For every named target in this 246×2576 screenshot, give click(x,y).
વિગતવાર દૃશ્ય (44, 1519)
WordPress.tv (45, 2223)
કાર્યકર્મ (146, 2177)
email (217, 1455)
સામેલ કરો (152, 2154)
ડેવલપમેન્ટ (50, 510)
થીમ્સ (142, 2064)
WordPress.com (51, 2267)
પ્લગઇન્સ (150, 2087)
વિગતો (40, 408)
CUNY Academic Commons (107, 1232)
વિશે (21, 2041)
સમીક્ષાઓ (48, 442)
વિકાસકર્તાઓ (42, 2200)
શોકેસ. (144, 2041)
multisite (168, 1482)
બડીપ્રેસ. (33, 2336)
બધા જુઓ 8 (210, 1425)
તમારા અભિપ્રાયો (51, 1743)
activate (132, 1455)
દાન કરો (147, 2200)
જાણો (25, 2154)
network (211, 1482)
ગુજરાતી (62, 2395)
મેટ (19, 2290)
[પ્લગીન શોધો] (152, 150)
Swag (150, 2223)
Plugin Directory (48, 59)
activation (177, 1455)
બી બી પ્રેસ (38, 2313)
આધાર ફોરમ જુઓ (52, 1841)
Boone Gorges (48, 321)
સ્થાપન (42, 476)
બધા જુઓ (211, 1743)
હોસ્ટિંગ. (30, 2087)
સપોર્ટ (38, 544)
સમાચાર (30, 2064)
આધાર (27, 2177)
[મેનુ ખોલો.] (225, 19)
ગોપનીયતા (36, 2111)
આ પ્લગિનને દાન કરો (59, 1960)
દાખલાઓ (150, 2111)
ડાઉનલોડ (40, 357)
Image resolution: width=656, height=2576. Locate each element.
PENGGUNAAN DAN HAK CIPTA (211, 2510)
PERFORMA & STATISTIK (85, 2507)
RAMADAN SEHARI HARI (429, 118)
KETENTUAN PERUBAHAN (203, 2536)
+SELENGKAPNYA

• _TASK STATEMENT_
Once you have read the material, set it down again word for word.

• _RESULT_
For every named target in this 246×2576 screenshot, give click(x,y).
વિગતવાર દૃશ્ય (44, 1519)
WordPress.tv (45, 2223)
કાર્યકર્મ (146, 2177)
email (217, 1455)
સામેલ કરો (152, 2154)
ડેવલપમેન્ટ (50, 510)
થીમ્સ (142, 2064)
WordPress.com (51, 2267)
પ્લગઇન્સ (150, 2087)
વિગતો (40, 408)
CUNY Academic Commons (107, 1232)
વિશે (21, 2041)
સમીક્ષાઓ (48, 442)
વિકાસકર્તાઓ (42, 2200)
શોકેસ. (144, 2041)
multisite (168, 1482)
બડીપ્રેસ. (33, 2336)
બધા જુઓ 8 (210, 1425)
તમારા અભિપ્રાયો (51, 1743)
activate (132, 1455)
દાન કરો (147, 2200)
જાણો (25, 2154)
network (211, 1482)
ગુજરાતી (62, 2395)
મેટ (19, 2290)
[પ્લગીન શોધો] (152, 150)
Swag (150, 2223)
Plugin Directory (48, 59)
activation (177, 1455)
બી બી પ્રેસ (38, 2313)
આધાર ફોરમ જુઓ (52, 1841)
Boone Gorges (48, 321)
સ્થાપન (42, 476)
બધા જુઓ (211, 1743)
હોસ્ટિંગ. (30, 2087)
સપોર્ટ (38, 544)
સમાચાર (30, 2064)
આધાર (27, 2177)
[મેનુ ખોલો.] (225, 19)
ગોપનીયતા (36, 2111)
આ પ્લગિનને દાન કરો (59, 1960)
દાખલાઓ (150, 2111)
ડાઉનલોડ (40, 357)
Image resolution: width=656, height=2576. Locate each element.
PENGGUNAAN DAN HAK CIPTA (211, 2510)
PERFORMA & STATISTIK (85, 2507)
RAMADAN SEHARI HARI (429, 118)
KETENTUAN PERUBAHAN (203, 2536)
+SELENGKAPNYA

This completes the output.